I felt the tears begin to swell up. I knew if I started to cry that he would stop talking. He would know he had struck a cord and, out of politeness, he would stop. He did strike a cord. One deep in my heart. Why?
A few months ago, we got a donation of THOUSANDS of shoes from The Standard Restaurant in Nashville. It was unexpected, but perfect. What a wonderful way to begin meeting part of their physical needs!! Then the idea came of washing their feet! Of course! We could talk to them about Jesus washing the disciples feet. Then wash their feet before giving them the shoes. What a wonderful way to symbolize a new beginning for them. Washing away of pain and sorrows. Maybe even encourage them to do a drama about it…..”

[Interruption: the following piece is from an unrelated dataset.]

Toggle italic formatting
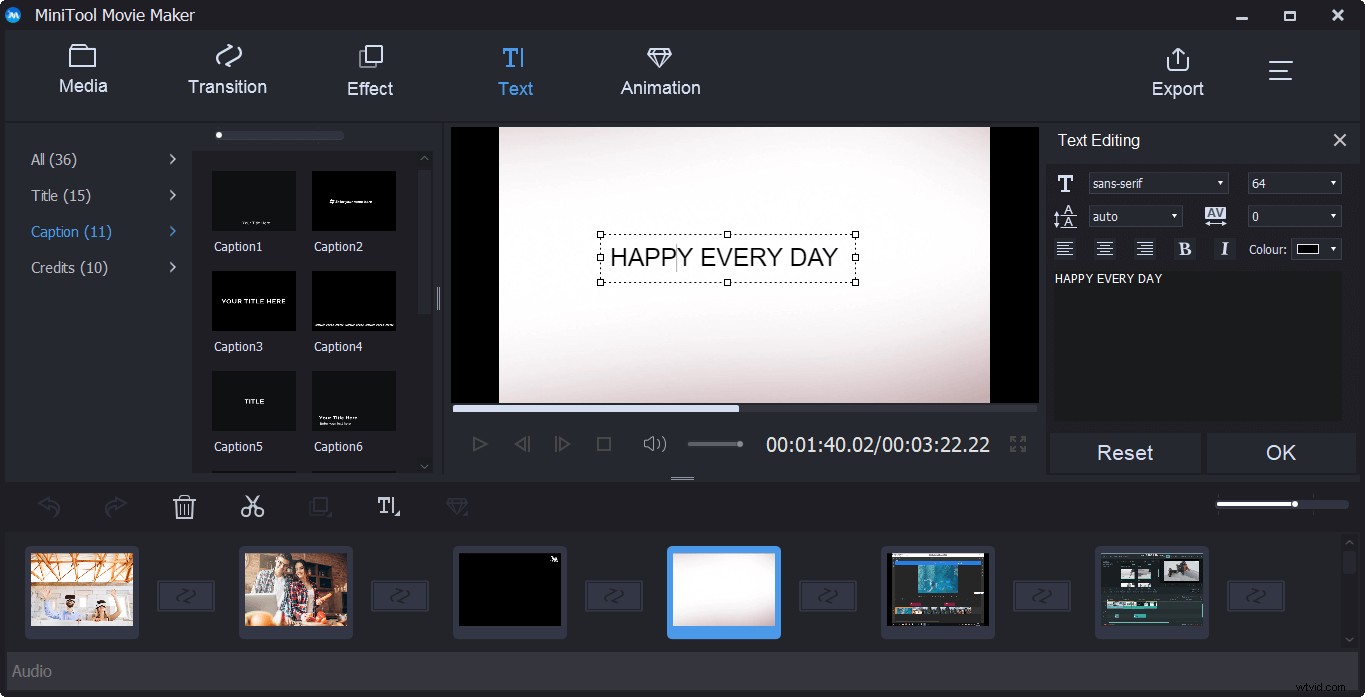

I sat there listening to Richard realizing that this whole shoe donation and idea about washing their feet was not my idea at all – it was God’s idea to wash the feet of HIS children. He just used our hands to do it : )We were honored to do so.
He knew. He knew how many scars we would find on their feet when we were washing them. He knew tears would come as we looked into their eyes -one by one -to tell them how much God loves them. How much He believes in them. How great the plans are for their lives. He knew because He was there. He was there when they were in the bush, walking mile after mile under horrible conditions and with horrific memories running through their heads. He was there beside us, smiling as we were washing and rinsing and drying and placing new shoes on wounded feet.
He knew that one day there would be a group to get a donation of thousands of shoes that would tell His children of the newness that Jesus can bring. He knew we would wash their feet as a full expression of our love.
He knew that I would look into the eyes of my sweet Ugandan sponsored son who was forced to kill his parents in unheard of ways and to tell him I loved him and was proud of him. He knew we would both start crying as we looked at each other. That moment. That one…..I will never forget.
“No” Peter protested, “You will never wash my feet!”
Jesus Replied, “But if I don’t wash your feet, you will never belong to me.”
Simon Peter exclaimed, “Then wash my hands and head as well, Lord, Not Just My Feet.”